Kendall Sheffield, CB
If you check the mock drafts, you’ll begin to see Kendall Sheffield’s name listed in some of them. He is the fastest Buckeye on defense, which helps his cause. But if this is going to be his last season at Ohio State, he will need to take a step forward from where he was last year. Sheffield had his ups and downs in his first year as a Buckeye in 2017, but that has been the case for most redshirt sophomore cornerbacks at OSU. The experience he gained has provided a solid foundation for his forward momentum.
Tate Martell, QB
As the backup quarterback at Ohio State, Tate Martell needs to be ready to not only play, but play in uncomfortable situations.
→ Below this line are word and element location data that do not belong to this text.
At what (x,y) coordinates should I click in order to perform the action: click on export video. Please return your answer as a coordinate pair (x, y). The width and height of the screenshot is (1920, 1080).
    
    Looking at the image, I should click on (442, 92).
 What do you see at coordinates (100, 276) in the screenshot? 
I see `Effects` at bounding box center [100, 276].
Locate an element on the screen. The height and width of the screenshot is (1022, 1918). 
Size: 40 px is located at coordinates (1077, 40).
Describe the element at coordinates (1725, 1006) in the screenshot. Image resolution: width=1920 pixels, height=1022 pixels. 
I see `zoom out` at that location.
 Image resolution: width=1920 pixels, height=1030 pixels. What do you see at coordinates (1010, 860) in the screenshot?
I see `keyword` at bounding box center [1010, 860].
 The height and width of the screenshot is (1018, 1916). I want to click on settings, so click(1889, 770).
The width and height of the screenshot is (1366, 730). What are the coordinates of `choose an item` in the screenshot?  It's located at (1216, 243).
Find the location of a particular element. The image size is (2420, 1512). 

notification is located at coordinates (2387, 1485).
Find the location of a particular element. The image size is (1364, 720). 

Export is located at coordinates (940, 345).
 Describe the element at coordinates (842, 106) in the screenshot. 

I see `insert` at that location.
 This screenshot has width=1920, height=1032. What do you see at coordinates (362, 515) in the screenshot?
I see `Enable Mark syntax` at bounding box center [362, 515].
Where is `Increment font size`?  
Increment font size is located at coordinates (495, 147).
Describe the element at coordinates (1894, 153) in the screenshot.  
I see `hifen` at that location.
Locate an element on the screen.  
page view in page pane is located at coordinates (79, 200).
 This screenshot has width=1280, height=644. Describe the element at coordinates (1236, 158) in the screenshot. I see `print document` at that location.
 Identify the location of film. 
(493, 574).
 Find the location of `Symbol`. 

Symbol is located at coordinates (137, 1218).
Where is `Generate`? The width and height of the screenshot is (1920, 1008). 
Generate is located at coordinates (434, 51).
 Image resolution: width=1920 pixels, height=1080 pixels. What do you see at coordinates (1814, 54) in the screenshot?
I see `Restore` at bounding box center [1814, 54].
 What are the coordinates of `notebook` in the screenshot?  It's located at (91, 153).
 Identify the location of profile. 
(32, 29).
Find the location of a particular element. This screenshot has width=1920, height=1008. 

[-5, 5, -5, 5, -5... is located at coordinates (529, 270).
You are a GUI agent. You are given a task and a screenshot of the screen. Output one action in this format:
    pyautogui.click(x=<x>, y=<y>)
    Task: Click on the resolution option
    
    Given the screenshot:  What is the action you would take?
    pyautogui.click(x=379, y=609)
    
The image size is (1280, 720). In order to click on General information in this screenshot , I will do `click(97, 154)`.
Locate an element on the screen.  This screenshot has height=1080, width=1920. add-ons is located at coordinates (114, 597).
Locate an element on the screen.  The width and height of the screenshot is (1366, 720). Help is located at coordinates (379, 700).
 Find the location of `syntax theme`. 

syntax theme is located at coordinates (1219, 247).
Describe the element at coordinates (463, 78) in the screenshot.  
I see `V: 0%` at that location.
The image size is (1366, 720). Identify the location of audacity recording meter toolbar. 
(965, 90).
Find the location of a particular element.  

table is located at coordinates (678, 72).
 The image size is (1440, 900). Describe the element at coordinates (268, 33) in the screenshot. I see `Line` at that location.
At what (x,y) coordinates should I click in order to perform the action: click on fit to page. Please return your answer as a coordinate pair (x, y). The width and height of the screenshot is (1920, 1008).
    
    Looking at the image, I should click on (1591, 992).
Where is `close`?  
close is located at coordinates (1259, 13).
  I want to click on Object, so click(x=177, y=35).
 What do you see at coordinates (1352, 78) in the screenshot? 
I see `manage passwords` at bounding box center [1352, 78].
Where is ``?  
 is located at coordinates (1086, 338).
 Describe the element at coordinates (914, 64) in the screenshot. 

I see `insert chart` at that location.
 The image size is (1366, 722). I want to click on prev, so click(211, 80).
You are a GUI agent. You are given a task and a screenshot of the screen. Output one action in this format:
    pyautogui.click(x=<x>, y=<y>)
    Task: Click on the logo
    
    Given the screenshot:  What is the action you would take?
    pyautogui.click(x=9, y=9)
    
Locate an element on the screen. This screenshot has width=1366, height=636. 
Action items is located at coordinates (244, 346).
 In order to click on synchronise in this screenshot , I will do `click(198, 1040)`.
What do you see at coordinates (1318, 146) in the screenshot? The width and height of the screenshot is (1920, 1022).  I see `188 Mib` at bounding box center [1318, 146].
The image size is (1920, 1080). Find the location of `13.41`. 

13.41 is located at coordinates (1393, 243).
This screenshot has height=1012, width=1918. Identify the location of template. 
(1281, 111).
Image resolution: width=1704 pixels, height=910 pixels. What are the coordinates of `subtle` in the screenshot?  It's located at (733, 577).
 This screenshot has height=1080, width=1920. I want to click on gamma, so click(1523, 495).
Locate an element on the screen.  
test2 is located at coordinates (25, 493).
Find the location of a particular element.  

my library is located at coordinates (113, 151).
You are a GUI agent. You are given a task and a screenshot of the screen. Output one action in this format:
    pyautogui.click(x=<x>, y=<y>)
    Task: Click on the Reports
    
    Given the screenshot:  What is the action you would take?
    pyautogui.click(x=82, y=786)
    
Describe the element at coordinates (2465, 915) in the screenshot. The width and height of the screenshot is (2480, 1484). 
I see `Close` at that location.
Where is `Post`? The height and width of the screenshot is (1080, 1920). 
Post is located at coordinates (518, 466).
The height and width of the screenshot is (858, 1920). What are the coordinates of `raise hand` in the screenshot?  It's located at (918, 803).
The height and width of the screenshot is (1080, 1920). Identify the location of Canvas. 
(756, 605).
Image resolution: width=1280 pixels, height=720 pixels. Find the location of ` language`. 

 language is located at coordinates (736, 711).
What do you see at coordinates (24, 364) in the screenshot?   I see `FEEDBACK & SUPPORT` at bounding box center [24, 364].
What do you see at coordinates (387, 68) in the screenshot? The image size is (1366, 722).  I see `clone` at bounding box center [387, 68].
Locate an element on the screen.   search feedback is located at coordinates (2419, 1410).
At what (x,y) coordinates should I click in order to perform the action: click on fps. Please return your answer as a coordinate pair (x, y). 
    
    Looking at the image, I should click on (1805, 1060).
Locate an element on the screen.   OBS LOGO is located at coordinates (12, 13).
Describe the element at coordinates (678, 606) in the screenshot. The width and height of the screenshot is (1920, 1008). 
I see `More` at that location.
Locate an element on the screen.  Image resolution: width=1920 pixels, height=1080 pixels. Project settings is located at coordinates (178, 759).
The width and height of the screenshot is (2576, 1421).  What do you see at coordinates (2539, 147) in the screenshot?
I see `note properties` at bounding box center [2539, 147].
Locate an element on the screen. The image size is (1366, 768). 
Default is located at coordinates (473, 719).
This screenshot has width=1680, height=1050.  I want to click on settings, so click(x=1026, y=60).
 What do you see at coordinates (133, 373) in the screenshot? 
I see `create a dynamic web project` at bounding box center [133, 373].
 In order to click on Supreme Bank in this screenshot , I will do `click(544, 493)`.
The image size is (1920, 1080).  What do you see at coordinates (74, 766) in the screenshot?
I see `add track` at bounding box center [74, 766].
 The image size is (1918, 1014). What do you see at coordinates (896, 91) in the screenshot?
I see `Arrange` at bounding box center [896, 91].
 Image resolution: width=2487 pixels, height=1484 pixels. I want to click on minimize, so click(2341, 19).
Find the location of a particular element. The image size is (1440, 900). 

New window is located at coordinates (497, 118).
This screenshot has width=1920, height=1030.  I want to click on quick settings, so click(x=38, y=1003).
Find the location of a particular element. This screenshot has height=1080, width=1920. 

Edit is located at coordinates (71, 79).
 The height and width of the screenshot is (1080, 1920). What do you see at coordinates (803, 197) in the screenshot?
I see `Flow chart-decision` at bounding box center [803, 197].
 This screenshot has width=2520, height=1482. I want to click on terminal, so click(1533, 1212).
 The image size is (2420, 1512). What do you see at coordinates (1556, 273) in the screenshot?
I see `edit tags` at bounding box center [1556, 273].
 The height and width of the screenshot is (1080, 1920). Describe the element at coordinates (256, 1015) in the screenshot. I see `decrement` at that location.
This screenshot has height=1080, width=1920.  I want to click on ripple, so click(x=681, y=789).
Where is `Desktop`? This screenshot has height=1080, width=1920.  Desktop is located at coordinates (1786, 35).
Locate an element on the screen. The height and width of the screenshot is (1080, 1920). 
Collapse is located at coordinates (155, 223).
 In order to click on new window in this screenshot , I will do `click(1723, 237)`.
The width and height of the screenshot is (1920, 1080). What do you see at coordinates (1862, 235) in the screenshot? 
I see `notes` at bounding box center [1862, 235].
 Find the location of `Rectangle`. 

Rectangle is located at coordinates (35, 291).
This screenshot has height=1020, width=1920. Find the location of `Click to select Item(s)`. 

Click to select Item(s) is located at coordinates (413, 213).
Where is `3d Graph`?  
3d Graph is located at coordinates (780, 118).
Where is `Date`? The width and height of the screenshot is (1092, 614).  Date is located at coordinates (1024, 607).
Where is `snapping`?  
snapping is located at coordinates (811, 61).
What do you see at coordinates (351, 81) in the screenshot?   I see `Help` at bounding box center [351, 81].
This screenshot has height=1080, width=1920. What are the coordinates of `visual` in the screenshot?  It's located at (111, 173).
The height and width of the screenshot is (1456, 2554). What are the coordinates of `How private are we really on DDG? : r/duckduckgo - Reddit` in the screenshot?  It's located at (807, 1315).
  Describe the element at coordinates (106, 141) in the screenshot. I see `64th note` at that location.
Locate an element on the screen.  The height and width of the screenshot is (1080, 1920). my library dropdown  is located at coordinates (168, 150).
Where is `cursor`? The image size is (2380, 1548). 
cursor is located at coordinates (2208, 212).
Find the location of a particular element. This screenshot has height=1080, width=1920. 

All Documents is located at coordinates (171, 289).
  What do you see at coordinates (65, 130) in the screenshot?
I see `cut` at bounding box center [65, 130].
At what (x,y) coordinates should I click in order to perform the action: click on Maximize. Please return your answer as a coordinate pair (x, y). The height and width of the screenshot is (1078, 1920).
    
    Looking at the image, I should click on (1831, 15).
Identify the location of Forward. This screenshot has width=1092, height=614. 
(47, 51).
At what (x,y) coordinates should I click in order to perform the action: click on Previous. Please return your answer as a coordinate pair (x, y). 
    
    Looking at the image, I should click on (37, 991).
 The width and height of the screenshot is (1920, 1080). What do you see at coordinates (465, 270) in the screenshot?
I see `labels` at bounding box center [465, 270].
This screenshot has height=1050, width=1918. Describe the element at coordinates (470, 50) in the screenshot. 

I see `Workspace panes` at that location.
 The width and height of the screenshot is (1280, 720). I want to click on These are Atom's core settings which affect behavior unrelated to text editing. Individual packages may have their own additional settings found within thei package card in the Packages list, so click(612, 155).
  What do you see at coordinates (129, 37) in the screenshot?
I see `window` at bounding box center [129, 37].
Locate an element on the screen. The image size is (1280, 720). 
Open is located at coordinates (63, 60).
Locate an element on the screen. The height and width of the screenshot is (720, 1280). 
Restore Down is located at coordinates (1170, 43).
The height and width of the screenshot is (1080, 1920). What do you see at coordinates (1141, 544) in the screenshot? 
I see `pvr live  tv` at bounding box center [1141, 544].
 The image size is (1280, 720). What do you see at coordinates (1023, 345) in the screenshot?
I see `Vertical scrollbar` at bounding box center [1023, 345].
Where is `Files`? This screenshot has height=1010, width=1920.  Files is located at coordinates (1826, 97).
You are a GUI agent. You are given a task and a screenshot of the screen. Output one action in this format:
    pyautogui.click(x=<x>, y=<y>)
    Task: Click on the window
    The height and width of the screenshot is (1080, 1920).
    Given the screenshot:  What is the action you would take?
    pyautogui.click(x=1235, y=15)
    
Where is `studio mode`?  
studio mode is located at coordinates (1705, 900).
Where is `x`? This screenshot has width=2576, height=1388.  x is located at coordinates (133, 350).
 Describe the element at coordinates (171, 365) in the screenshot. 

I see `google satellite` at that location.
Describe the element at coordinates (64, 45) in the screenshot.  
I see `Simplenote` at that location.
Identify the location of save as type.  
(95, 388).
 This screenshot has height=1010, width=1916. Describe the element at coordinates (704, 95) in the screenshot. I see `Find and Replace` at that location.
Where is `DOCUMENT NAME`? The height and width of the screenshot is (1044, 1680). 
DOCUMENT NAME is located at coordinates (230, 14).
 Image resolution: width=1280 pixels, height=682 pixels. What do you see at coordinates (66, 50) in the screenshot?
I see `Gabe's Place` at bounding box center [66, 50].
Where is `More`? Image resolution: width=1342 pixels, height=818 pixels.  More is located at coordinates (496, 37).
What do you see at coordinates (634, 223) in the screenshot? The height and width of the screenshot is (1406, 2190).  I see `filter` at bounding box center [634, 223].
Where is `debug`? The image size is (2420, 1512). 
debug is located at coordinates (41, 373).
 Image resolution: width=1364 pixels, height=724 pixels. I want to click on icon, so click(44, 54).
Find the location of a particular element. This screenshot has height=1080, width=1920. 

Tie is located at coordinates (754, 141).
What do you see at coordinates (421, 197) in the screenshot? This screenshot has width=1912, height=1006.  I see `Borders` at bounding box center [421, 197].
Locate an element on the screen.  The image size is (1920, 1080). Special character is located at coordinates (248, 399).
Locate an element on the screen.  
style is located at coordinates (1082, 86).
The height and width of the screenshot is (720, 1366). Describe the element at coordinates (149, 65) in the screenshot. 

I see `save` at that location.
Last season as a true freshman, he probably wasn’t ready for that. As a redshirt freshman this season, however, he needs to be. Last November, it was redshirt freshman Dwayne Haskins leading the Buckeyes to a win over Michigan. This November, that may be Martell who is called upon, and he needs to be ready for it. From what little we have seen of fall camp, the good news for the Buckeyes is that he looks like he is stepping up into his new role fairly well.
Dante Booker, LB
Sometimes it takes a player until his fifth season before he finally contributes in a way he has been trying to over the previous four seasons. For Ohio State linebackers, that has happened recently with Etienne Sabino in 2012 and Curtis Grant in 2014. This season, that could also be the case for Dante Booker. Booker spent two seasons behind Joshua Perry and then won a starting job each of the last two seasons before injuries sidelined him. This could be the third year in a row that he wins a starting job, and if he does, the Buckeyes need him to step up and become a dominating player.
Blake Haubeil, PK
Life can be difficult for a placekicker who is asked to put kickoffs in a very specific spot and with a very specific amount of hang time, and Blake Haubeil experienced that last season as a true freshman. This year, he may be asked for even more precision based on the new kickoff rules that allow teams to fair catch a kick anywhere inside the 25-yard line and still get the ball out at the 25-yard line. We don’t know yet what Ohio State’s plan of attack will be, but if they are going to ask for more precision from Haubeil, then he is going to have to be ready.